■ INPUT MATERIAL:
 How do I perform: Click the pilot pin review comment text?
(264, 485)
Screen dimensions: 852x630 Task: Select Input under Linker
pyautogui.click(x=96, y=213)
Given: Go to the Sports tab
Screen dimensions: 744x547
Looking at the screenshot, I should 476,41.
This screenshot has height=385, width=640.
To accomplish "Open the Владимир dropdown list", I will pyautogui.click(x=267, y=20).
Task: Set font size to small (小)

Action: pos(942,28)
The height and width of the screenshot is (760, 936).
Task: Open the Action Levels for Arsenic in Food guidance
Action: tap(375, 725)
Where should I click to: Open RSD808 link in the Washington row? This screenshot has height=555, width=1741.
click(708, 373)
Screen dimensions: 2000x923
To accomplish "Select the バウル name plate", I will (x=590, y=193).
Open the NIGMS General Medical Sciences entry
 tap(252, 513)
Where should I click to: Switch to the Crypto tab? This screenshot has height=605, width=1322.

■ EXERCISE DETAILS:
What lines in the listing above hold the string "will"? List them.

■ ANSWER TO THE PROBLEM:
To accomplish "Open the Владимир dropdown list", I will pyautogui.click(x=267, y=20).
To accomplish "Select the バウル name plate", I will (x=590, y=193).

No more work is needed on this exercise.